The Winelands District Municipality is leading the way with a joint Integrated Fire
Management Plan along with CapeNature to ensure better veldfire management
within the Boland Area. This is an area which has been identified as a high risk area
for ecological damage due to too frequent fires.
Case study 5: The Rondegat Rehabilitation Project
The Rondegat rehabilitation project demonstrates yet another way and angle of
ecological restoration of ecosystems that have been affected by alien and invasive
species. A 4.5 km stretch of the Rondegat river in the Cederberg Nature Reserve
managed by CapeNature has been cleaned of invasive small-mouth bass in order
that this part of the river can be re-colonised by indigenous fish such as rock catlets,
redfin minnows and Clanwilliam yellowfish. This project is deemed a big success
and the latest monitoring results by independent scientific consultants have shown a
return of this part of the river to a near-pristine stage, and colonised with all three
species of indigenous fish expected to come back!

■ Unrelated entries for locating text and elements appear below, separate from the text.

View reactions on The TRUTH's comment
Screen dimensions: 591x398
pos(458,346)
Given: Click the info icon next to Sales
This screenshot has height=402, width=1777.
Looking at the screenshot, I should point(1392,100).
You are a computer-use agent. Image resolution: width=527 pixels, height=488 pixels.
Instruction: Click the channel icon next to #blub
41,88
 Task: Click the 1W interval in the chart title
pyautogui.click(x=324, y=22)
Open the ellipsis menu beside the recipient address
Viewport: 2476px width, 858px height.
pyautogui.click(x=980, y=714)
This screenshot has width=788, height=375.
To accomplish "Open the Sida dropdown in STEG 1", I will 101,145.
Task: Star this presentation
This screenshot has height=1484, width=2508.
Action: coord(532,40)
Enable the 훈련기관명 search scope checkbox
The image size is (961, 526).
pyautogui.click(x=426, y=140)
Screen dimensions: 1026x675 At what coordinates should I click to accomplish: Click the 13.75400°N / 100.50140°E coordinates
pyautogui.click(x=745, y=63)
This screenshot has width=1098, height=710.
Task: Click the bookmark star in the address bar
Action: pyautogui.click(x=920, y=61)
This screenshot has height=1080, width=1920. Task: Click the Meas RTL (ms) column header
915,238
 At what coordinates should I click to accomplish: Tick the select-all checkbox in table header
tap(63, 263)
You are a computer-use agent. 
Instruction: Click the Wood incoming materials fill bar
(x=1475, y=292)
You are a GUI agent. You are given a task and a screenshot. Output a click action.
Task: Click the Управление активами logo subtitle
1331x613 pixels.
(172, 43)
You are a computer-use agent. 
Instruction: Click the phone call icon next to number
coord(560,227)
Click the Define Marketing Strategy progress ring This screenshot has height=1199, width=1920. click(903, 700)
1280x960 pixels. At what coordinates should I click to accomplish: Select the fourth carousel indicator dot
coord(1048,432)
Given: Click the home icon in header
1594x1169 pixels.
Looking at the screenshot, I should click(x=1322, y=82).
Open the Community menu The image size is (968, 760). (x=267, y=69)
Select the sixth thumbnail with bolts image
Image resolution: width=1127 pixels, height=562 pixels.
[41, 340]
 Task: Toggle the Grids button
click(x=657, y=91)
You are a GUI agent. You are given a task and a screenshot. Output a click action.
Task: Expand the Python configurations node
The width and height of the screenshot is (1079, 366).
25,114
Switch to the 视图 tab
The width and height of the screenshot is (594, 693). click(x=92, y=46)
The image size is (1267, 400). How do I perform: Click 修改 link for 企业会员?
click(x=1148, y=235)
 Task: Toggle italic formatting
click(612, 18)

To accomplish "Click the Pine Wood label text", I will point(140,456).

A healthy ecological system is healthy and free from “distress syndrome” if it is
stable and sustainable – that is, if it is active and maintains its organisation and
autonomy over time and is resilient to stress.
These case studies confirm CapeNature and the Western Cape Government’s
dedication to the integrated management and restoration, where required, of the
province’s mountain catchments and other ecological infrastructure in order that the
people of the Western Cape can benefit from:
more, cleaner and safer water to the end user,
improved and sustainable farming practices,
reduced erosion of ecosystems and reduced risk of disasters,
better adaptation to climate change, and
the conservation and sustainability of the fantastic biodiversity of the region.